Las redes sociales tienen una particular capacidad para reducirlo todo a una fotografía. Bastó ver unos balones entregados a niños de una comunidad golpeada por la tragedia para que aparecieran las burlas: que un balón no se come, que con él no se reconstruye una casa, que no reemplaza un medicamento ni devuelve lo perdido.
Y sí, un balón no quita el hambre, pero tal vez estamos olvidando que una emergencia no solamente destruye paredes, carreteras y hospitales; también golpea emocionalmente a quienes la viven, y los niños no son la excepción.
Una familia que lo perdió todo necesita techo, alimento, agua, atención médica y soluciones reales del Estado, eso no admite discusión.

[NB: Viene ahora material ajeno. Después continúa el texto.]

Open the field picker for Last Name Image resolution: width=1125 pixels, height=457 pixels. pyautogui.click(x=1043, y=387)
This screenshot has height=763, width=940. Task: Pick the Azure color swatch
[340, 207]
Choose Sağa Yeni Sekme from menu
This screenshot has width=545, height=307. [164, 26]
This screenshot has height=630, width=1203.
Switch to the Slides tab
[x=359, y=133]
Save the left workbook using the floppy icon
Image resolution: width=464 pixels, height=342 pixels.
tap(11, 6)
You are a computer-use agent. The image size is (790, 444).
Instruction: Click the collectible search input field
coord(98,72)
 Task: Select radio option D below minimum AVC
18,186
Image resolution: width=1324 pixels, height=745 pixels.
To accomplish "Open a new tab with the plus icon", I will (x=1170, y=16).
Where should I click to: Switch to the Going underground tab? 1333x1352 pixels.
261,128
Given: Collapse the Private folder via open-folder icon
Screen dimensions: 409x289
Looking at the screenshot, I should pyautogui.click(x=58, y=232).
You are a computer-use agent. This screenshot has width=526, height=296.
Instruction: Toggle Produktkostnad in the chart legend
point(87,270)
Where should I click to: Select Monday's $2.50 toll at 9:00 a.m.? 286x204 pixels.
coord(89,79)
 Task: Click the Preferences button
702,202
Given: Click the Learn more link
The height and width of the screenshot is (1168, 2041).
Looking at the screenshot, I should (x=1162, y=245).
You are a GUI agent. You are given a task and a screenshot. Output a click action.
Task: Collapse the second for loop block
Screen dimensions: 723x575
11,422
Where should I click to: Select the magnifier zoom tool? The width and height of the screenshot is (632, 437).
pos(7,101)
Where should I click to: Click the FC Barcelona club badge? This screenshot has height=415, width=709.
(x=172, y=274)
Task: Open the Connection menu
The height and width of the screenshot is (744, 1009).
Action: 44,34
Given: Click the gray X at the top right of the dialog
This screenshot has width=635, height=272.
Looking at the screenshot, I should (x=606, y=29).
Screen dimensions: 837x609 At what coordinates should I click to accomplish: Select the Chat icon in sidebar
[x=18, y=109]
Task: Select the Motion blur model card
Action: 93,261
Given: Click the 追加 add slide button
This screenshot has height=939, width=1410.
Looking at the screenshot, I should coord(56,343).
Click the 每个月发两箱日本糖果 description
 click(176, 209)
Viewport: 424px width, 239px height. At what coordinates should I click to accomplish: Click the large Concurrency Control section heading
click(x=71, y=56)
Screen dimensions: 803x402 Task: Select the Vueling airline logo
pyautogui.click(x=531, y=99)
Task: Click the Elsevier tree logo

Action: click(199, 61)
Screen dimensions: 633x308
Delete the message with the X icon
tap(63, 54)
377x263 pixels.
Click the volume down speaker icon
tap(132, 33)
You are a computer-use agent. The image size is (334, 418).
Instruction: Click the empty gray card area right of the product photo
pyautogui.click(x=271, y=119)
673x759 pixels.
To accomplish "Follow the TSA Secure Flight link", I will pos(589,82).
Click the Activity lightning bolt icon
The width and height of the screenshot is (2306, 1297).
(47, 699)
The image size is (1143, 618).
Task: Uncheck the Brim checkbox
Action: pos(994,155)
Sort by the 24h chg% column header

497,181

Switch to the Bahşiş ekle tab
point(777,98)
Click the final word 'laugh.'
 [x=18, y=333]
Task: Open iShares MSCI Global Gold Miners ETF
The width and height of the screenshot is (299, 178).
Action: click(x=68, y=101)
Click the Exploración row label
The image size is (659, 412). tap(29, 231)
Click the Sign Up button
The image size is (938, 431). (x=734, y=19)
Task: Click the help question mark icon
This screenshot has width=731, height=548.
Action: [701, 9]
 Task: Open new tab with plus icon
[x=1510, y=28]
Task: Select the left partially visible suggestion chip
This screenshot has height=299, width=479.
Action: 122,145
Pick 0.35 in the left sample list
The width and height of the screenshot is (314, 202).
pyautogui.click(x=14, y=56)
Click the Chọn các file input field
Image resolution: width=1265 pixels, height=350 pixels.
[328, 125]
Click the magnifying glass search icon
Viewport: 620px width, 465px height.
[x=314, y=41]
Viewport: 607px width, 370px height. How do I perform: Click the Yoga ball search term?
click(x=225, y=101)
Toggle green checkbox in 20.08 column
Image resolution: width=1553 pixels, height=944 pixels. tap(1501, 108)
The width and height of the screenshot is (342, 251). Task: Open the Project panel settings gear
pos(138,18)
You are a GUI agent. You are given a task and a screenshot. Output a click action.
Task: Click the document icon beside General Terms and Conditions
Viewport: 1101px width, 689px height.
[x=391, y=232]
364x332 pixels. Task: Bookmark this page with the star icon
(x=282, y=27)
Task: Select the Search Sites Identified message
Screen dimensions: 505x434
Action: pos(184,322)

Ningún balón puede sustituir esas responsabilidades y sería absurdo pretenderlo, pero tampoco debería ser necesario escoger entre alimentar el cuerpo y atender las emociones.
Después del miedo, de los gritos, de las pérdidas, de dormir fuera de casa o de ver a los adultos desesperados, un niño sigue necesitando ser niño y jugar puede ser una manera sencilla pero profundamente humana, de comenzar a recuperar algo de normalidad.
El juego tiene una dimensión que solemos subestimar, ya que permite socializar, expresar emociones, liberar tensión, distraer momentáneamente la mente de aquello que produce miedo y recuperar la sensación de seguridad. Una pelota puede convertirse durante algunas horas en un partido improvisado, en risas, movimiento, amigos y sueños, no borra la tragedia ni resuelve la pobreza, pero puede abrir un pequeño espacio entre el dolor y la esperanza, y en una comunidad golpeada, esos espacios también importan.
Por eso resulta preocupante que la polarización política nos esté llevando al punto de burlarnos incluso de la alegría de los niños.
Hay que exigirle al Gobierno viviendas, hospitales funcionando, alimentación, infraestructura, recursos transparentes y reconstrucción efectiva, todo eso hay que exigirlo y vigilarlo, pero hacerlo no obliga a despreciar un balón. Una política pública verdaderamente humana debería entender que reconstruir un territorio significa reconstruir casas, pero también comunidades, vínculos, confianza y bienestar emocional.
Si los balones hubieran sido la única respuesta del Estado frente a una tragedia de esta magnitud, la indignación estaría plenamente justificada, pero no lo fueron y ahí es cuando vale la pena preguntarnos por qué una pelota terminó eclipsando todo lo demás.
Quizás dentro de algunos años ninguno de esos niños recuerde quién era el presidente, qué partido gobernaba o cuál tendencia convirtió aquella imagen en una batalla de redes sociales, pero alguno puede recordar que, en medio de uno de los momentos más difíciles de su infancia, volvió a correr detrás de una pelota y durante un rato dejó de tener miedo.
Porque un balón no quita el hambre ni reconstruye una vivienda, pero en las manos de un niño puede hacer algo que también necesitamos después de una tragedia como lo es recordarle que todavía existe un mañana.